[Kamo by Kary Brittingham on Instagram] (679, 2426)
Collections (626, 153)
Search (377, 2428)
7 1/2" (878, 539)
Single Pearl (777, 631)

_EXERCISE BRIEF_
Your task is to transcribe the listing in full, so that each line reads exactly as before.

_SOLUTION FOR THIS EXERCISE_
[Kamo by Kary Brittingham on Instagram] (679, 2426)
Collections (626, 153)
Search (377, 2428)
7 1/2" (878, 539)
Single Pearl (777, 631)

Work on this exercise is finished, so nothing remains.